[PROBLEM DESCRIPTION]:
Reproduce only the lines of the material below that start at the line containing "Image resolution: width=1456" and stop at the line containing "Click the Sun". Keep both end lines.
• • • • •
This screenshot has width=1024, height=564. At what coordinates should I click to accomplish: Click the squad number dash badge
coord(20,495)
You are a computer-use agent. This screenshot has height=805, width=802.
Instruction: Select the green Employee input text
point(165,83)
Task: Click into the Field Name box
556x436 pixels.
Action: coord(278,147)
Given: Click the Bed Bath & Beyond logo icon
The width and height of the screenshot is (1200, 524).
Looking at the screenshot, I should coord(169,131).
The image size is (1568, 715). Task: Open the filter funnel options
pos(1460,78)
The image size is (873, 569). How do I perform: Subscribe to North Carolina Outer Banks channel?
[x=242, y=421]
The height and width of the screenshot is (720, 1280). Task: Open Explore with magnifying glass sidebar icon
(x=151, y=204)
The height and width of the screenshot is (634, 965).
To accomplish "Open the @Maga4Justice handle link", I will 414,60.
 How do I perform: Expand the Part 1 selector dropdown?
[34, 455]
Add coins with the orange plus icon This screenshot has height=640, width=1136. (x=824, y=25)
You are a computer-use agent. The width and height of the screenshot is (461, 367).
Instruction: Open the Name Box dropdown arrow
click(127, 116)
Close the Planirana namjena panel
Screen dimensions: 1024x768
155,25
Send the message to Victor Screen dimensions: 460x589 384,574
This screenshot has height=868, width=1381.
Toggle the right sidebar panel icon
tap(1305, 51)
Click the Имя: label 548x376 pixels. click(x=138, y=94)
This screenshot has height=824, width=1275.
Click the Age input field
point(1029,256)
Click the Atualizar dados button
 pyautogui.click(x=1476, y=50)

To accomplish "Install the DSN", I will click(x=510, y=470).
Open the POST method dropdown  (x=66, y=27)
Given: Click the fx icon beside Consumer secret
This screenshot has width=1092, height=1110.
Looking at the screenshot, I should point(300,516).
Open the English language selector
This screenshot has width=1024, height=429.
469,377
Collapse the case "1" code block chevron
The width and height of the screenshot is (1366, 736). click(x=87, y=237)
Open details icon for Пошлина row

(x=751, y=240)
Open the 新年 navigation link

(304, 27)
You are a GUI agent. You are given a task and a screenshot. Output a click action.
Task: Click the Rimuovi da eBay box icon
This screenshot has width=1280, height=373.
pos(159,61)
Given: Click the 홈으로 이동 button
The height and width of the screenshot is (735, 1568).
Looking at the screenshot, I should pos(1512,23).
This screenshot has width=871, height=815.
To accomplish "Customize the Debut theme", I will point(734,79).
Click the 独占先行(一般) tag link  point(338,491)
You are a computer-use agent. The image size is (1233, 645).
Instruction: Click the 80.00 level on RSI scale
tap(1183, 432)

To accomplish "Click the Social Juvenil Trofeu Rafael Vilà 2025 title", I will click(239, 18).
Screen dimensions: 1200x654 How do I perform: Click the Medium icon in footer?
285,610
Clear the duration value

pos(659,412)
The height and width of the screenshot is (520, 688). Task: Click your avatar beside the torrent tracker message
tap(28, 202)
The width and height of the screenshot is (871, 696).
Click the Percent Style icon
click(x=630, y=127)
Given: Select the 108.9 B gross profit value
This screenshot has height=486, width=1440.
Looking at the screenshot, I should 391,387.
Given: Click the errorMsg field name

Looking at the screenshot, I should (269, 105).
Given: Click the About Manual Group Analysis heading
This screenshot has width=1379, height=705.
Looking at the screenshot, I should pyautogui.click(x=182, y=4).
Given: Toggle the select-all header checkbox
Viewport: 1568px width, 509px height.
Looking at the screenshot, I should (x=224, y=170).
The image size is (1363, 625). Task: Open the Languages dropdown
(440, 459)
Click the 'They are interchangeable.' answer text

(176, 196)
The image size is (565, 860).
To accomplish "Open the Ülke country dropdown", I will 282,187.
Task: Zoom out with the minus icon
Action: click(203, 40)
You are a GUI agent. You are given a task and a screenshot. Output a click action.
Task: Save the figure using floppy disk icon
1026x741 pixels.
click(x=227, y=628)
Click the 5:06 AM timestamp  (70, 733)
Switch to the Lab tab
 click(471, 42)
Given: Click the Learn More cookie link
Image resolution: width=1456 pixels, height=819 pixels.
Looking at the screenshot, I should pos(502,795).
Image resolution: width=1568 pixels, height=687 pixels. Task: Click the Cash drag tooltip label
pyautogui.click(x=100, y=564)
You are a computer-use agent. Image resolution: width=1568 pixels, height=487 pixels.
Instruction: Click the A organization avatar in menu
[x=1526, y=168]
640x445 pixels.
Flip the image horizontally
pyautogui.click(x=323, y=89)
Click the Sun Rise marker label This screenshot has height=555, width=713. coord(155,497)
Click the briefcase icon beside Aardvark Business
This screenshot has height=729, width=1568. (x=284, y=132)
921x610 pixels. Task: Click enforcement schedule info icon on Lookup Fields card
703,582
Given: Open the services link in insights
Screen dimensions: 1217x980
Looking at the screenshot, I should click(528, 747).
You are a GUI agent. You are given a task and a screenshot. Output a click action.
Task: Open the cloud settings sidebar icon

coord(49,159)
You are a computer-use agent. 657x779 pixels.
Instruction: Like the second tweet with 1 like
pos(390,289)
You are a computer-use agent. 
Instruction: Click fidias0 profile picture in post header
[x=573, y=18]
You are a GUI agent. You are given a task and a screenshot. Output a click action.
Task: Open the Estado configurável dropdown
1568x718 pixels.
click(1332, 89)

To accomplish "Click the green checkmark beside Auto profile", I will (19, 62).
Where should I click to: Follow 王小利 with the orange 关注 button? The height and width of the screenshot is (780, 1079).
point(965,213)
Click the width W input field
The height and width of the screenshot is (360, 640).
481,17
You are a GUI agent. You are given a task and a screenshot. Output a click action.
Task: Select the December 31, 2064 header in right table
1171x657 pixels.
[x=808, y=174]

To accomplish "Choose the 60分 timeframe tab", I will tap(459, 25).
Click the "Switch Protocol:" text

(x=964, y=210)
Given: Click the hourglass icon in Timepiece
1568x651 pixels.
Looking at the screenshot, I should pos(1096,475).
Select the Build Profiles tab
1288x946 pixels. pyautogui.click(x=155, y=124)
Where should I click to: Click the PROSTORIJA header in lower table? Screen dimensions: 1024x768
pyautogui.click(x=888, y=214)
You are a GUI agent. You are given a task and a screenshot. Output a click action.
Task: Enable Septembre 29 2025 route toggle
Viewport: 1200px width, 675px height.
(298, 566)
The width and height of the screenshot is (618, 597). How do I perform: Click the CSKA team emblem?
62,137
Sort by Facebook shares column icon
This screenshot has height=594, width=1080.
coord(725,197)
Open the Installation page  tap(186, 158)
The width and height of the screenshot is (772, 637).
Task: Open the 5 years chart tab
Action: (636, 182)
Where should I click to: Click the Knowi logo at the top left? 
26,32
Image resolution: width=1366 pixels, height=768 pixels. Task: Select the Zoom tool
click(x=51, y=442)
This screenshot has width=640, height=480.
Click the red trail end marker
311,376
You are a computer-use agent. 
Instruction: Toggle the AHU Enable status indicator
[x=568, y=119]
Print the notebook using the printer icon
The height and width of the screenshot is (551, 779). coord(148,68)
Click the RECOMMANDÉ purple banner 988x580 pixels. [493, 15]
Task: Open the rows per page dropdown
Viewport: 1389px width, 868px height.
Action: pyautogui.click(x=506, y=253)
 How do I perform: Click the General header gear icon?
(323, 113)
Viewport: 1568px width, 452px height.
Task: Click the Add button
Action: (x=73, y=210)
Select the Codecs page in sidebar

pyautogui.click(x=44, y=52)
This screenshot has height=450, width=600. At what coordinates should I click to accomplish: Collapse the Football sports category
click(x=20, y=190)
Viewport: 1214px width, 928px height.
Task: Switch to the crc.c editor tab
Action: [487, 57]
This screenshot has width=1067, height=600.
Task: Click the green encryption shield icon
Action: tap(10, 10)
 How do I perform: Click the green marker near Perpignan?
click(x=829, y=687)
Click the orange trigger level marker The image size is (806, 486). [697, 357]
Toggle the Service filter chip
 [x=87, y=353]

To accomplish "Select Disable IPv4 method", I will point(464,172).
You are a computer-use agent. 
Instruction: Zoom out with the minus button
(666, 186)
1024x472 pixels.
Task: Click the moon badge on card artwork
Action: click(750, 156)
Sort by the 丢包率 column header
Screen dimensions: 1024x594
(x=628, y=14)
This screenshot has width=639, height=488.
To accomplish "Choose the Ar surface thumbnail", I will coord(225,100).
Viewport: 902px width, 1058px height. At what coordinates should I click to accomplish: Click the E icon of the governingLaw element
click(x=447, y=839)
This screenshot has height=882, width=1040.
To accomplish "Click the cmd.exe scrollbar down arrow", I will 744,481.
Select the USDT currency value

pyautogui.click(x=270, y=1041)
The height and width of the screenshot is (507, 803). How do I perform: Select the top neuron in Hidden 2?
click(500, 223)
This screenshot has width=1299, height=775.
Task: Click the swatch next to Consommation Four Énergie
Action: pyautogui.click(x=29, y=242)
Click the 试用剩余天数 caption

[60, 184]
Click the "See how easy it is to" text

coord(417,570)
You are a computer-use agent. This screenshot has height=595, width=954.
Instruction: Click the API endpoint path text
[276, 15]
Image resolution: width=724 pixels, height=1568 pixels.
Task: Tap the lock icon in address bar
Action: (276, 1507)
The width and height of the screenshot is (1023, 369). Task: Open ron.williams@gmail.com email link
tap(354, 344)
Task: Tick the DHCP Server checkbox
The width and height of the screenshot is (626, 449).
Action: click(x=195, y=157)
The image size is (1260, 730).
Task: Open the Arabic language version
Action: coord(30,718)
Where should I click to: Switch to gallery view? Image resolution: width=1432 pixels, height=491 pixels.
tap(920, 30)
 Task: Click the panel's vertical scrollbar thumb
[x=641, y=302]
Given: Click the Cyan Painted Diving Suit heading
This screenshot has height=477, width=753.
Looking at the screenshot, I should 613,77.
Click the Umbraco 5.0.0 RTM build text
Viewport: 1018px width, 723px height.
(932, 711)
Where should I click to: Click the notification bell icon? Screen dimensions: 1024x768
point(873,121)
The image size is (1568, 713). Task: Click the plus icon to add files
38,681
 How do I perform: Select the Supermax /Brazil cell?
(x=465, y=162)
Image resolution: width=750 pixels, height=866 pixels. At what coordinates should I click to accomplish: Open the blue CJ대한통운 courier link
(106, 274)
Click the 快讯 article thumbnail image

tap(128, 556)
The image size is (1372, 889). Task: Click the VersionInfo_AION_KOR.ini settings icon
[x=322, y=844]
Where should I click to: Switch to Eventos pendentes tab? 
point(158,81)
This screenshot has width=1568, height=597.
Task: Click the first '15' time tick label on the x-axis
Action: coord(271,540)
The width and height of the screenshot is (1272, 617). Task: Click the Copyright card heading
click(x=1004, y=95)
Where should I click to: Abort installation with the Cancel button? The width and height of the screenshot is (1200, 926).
• • • • •
[YOUR RESPONSE]:
Image resolution: width=1456 pixels, height=819 pixels.
Looking at the screenshot, I should pos(502,795).
Image resolution: width=1568 pixels, height=687 pixels. Task: Click the Cash drag tooltip label
pyautogui.click(x=100, y=564)
You are a computer-use agent. Image resolution: width=1568 pixels, height=487 pixels.
Instruction: Click the A organization avatar in menu
[x=1526, y=168]
640x445 pixels.
Flip the image horizontally
pyautogui.click(x=323, y=89)
Click the Sun Rise marker label This screenshot has height=555, width=713. coord(155,497)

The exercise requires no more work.